Bitcoin fees spiked after halving, which coincides with the launch of Runes protocol and higher-than-usual network activity.

Posted April 24, 2024

HUB - Bitcoin fees spiked to $128 on Halving before coming back down
HUB - Bitcoin fees spiked to $128 on Halving before coming back down

Bitcoin’s most recent “halving” took place on Friday night, with the price of Bitcoin holding steady at approximately $63,907 on April 20th, 2024. Coincidentally, transaction fees have surged dramatically, averaging up to $128.45. This figure sets a new record, which is over seven times greater than the average fees of the previous day, and doubling the previous record set three years ago.

Runes protocol — the culprit behind the rise in fees?

The launch of the Runes protocol was planned to coincide with Halving. While this may initially sound as if the protocol was attempting to steal Bitcoin’s spotlight, it represents a new advancement in the Bitcoin space. Runes protocol creator Casey Rodarmor developed it as a new way to issue fungible tokens on Bitcoins, akin to Ethereum’s ERC-20. This soon enables the creation of various assets like memecoins and governance tokens on the Bitcoin network.
------------
REQUESTS
1/ Please reproduce the Bitcoin fees article word for word from "Bitcoin fees spiked after" to "rise in fees?".
2/ Carry on the article about Bitcoin fees and the Runes protocol, starting after its last sentence.

DATASET CONTENT
------------
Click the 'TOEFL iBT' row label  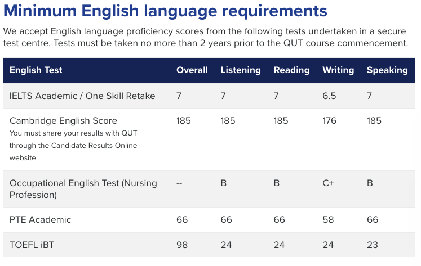point(33,245)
------------
OUTPUTS IN ORDER
1/
Bitcoin fees spiked after halving, which coincides with the launch of Runes protocol and higher-than-usual network activity.

Posted April 24, 2024

HUB - Bitcoin fees spiked to $128 on Halving before coming back down
HUB - Bitcoin fees spiked to $128 on Halving before coming back down

Bitcoin’s most recent “halving” took place on Friday night, with the price of Bitcoin holding steady at approximately $63,907 on April 20th, 2024. Coincidentally, transaction fees have surged dramatically, averaging up to $128.45. This figure sets a new record, which is over seven times greater than the average fees of the previous day, and doubling the previous record set three years ago.

Runes protocol — the culprit behind the rise in fees?

2/
The incredibly fast adoption of Runes led to a rise in Bitcoin’s transaction fees due to higher-than-usual network activity. However, the impact of this standard is gradually diminishing. At the time of writing, Bitcoin’s average transaction fee was close to $30. This decrease could indicate the Bitcoin network’s resilience against abrupt changes to network activity. This resilience actually mirrors Bitcoin’s historical ability to endure transaction surges and fee spikes.

Bitcoin median transaction fees past 14 by Dune
Bitcoin fees dropped sharply after 20 April (post-halving). Credits: Dune Analytics

An earlier technology that paved the way for Runes is the Ordinals protocol, which debuted in December 2022. Ordinals brought a groundbreaking cultural movement to Bitcoin by enabling users to embed items such as images, audio, and code files on the Bitcoin blockchain.

Runes represents a natural progression of the Bitcoin ecosystem, addressing the demand among Bitcoin users for functionalities akin to those offered by Ethereum and Solana. Of course, these networks have been the go-to networks for issuing and trading other assets.

Bitcoin fees offset loss in mining revenue

This surge in fees have benefited major Bitcoin mining firms like Marathon Digital Holdings, Core Scientific, and Riot Blockchain, which are now earning record revenues despite the recent halving cutting block rewards by 50%.

Higher transaction fees may also help offset the loss in mining revenue due to Bitcoin’s inevitable halving events. Historically, transaction fees have represented a small portion of Bitcoin miner revenue. However, with the emergence of Ordinals and Runes protocols (and perhaps many more soon), users can use Bitcoin for purposes other than transferring Bitcoin, and thus directing them to bid for higher transfer fees to make token transfers.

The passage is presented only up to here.